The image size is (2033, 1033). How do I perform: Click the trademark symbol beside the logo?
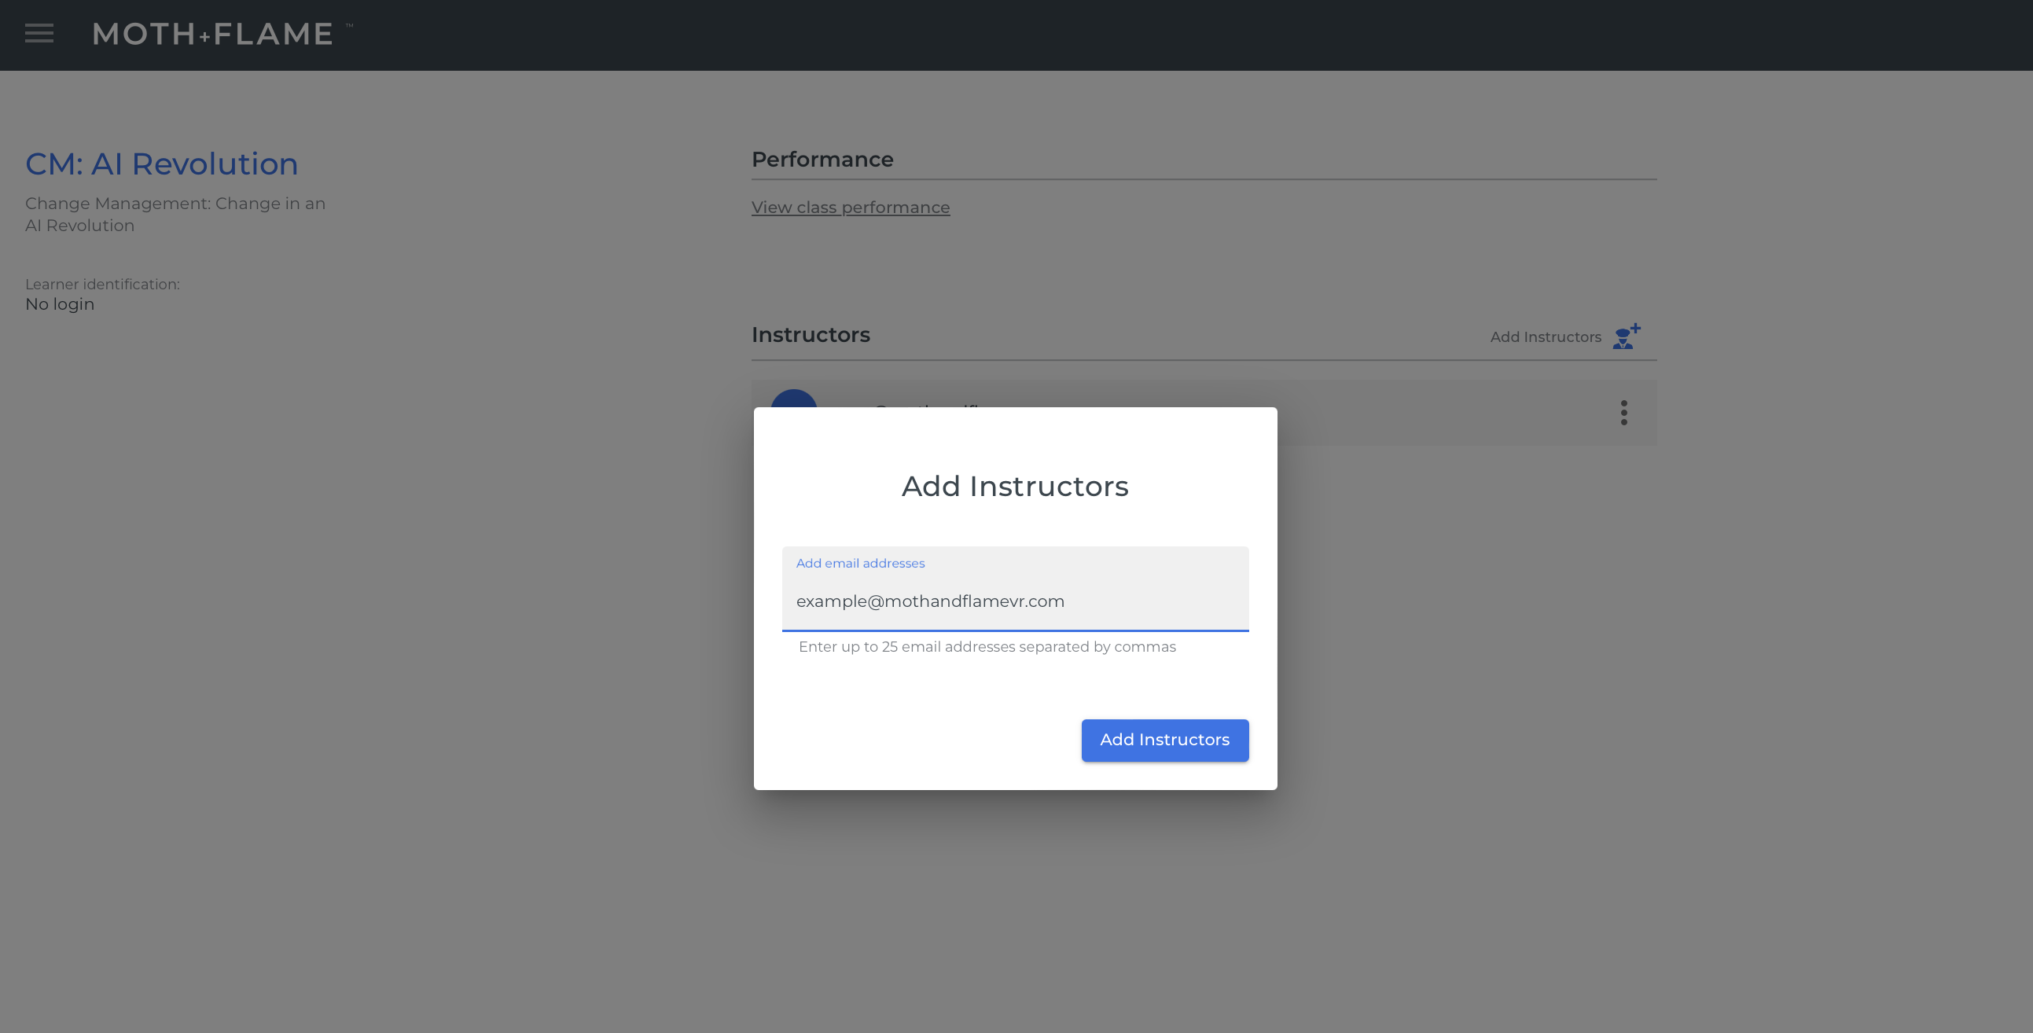349,26
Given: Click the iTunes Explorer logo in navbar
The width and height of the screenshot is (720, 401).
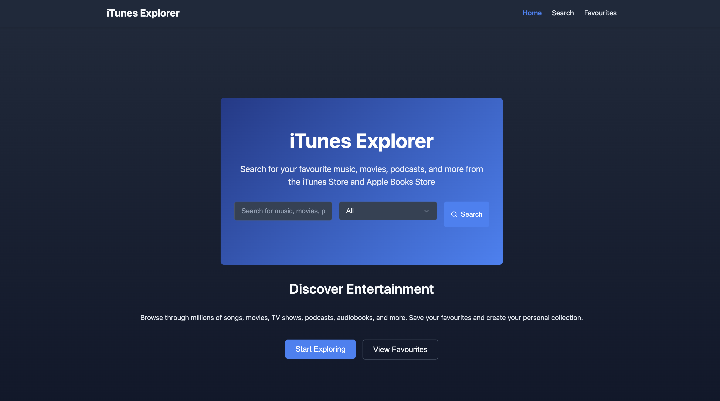Looking at the screenshot, I should (143, 13).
········
• [WHAT THE TASK REQUIRES]:
Copy every record exactly, leaving the pictures out.

• [RESPONSE BOX]:
The image size is (2033, 1033). How do I perform: Click the trademark symbol beside the logo?
349,26
Given: Click the iTunes Explorer logo in navbar
The width and height of the screenshot is (720, 401).
Looking at the screenshot, I should (143, 13).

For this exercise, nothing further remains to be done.